En fin politique, conscient que cette guerre intra-opposition ne risque de profiter qu’à la majorité présidentielle, le jeune leader a tenu néanmoins à tourner la page et à se pencher sur 2024. ‘’La force n’est pas toujours du bon côté, donc elle n’est pas vérité. L’histoire nous l’apprend, notre présent en donne une belle illustration avec un régime qui a échoué, mais qui continue à s’imposer par la force de l’électorat et des institutions. Restons véridiques. C’est d’abord pour nous-mêmes.

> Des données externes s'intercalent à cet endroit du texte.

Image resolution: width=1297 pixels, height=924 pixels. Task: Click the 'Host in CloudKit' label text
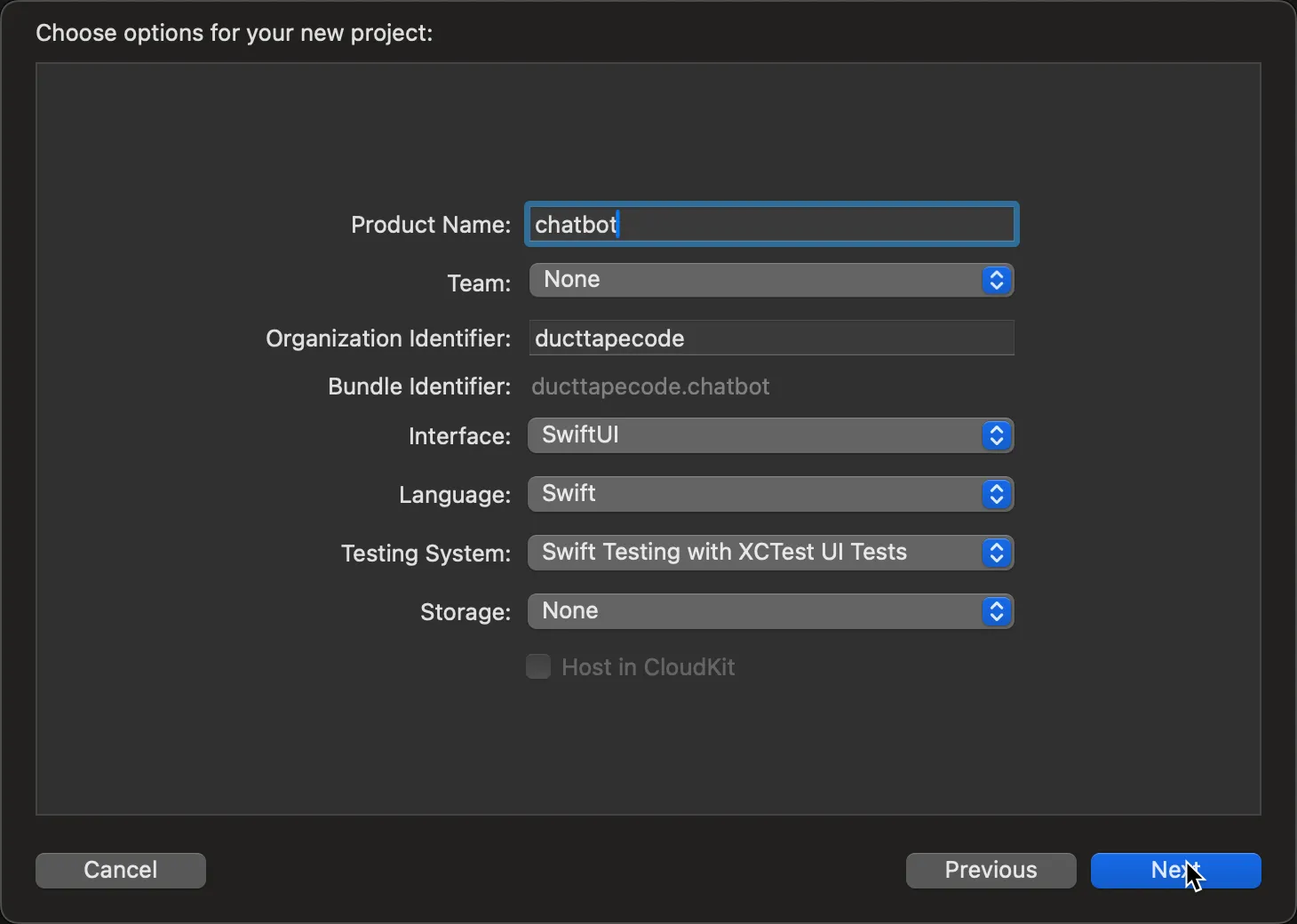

Restons constants, c’est aussi pour nous-mêmes. Ensuite, préférons tirer les vertus avec nos frêles épaules que d’aider le mensonge à travers une vague déferlante envahir nos cités…’’.

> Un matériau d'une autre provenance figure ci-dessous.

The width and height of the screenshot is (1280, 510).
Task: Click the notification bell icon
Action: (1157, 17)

Décidés à faire le vide dans l’opposition, à baliser le chemin à leur leader qu’ils tiennent vaille que vaille à présenter comme seule alternative possible pour 2024, les partisans de Pastef n’épargnent pas non plus l’autre non-inscrit. Quand ils ne l’accusent pas d’être un traitre, ils le traitent tout bonnement d’une sorte de 84e député de la majorité présidentielle. Pourtant, PDF a toujours réaffirmé son ancrage dans l’opposition, même s’il a tenu à marquer sa différence avec l’intercoalition. Il disait : ‘’Nous sommes dans l’opposition et nous allons travailler justement avec opposition. Mais ceux qui ont voté pour nous n’ont voté ni pour Yewwi Askan Wi ni pour Benno Bokk Yaakaar. Aujourd’hui, les Sénégalais ont montré une voie qui veut défendre l’intérêt général et les populations, en n’étant pas dans des jeux politiques ou d’appareils.’’

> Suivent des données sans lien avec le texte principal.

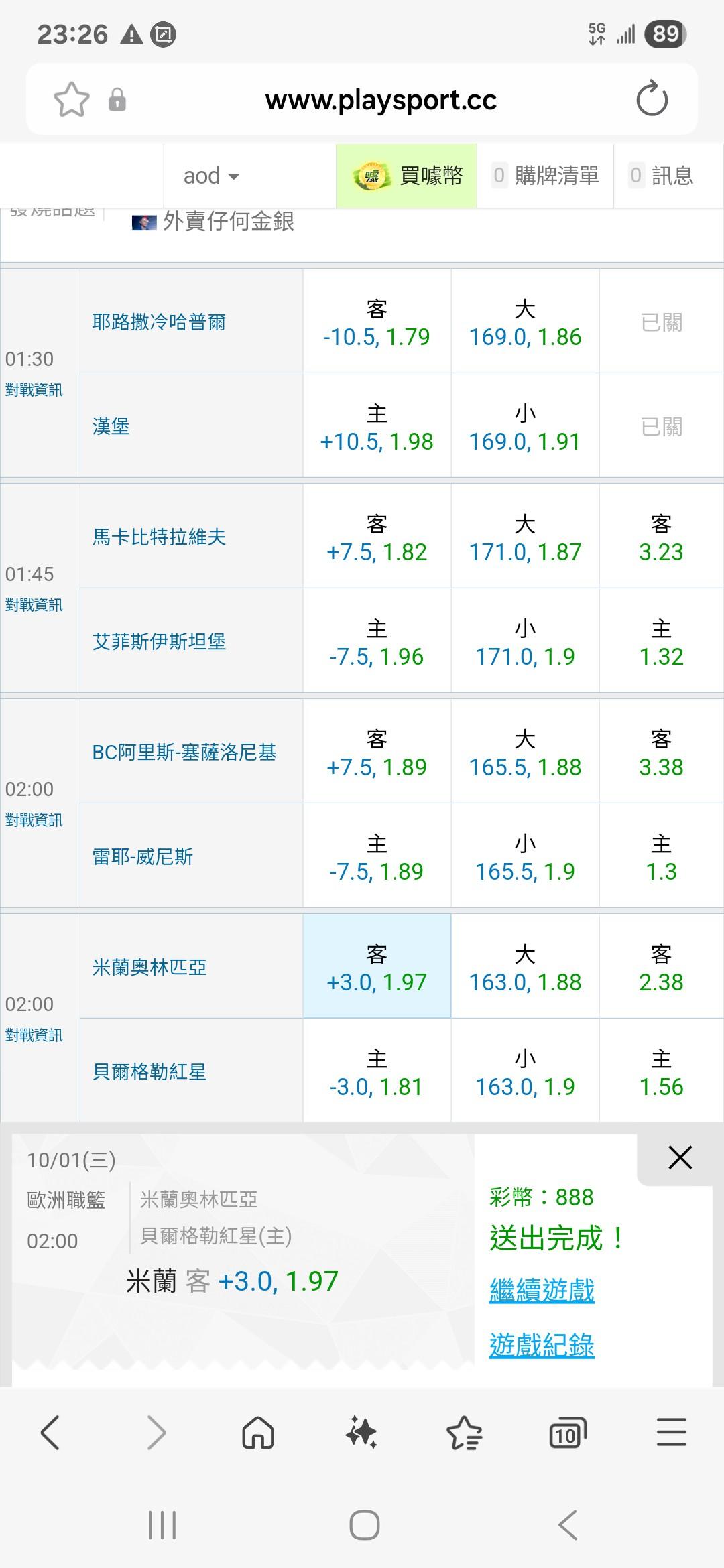Open the 訊息 messages tab

point(662,176)
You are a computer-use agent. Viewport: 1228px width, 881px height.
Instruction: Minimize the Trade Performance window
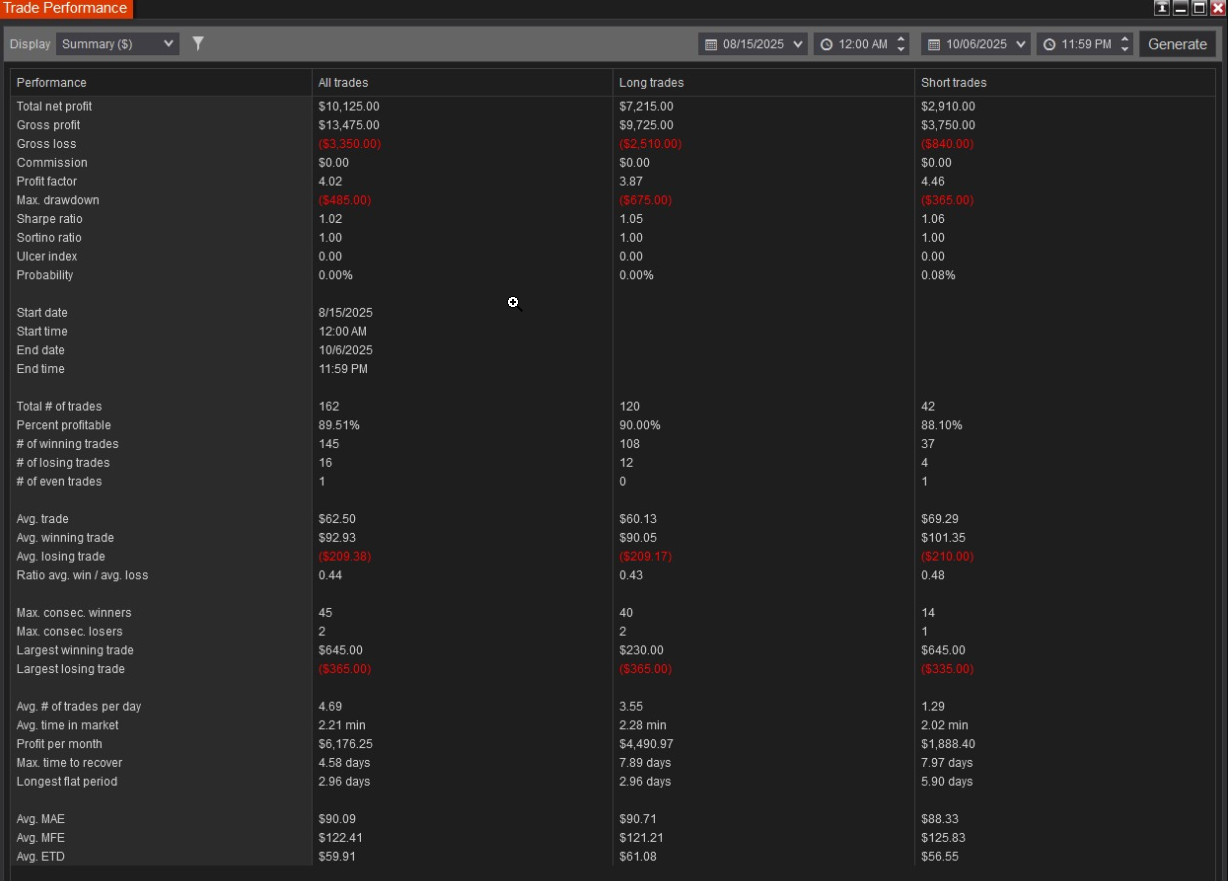coord(1180,8)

Ainsi, aux côtés des deux principaux blocs que sont Benno Bokk Yaakaar et Yewwi Askan Wi, il faudra compter sur le bloc des non-inscrits incarné par Thierno Alassane Sall d’Aar et Pape Djibril Fall des Serviteurs. Cette posture leur permet non seulement de prendre le lead d’une troisième voie, mais aussi de profiter des privilèges accordés par le règlement intérieur aux non-inscrits. Au-delà d’un temps de parole un peu plus conséquent, ils auront également le privilège de siéger à tour de rôle à la Conférence des présidents, qui est l’instance de décision par excellence de l’Assemblée nationale.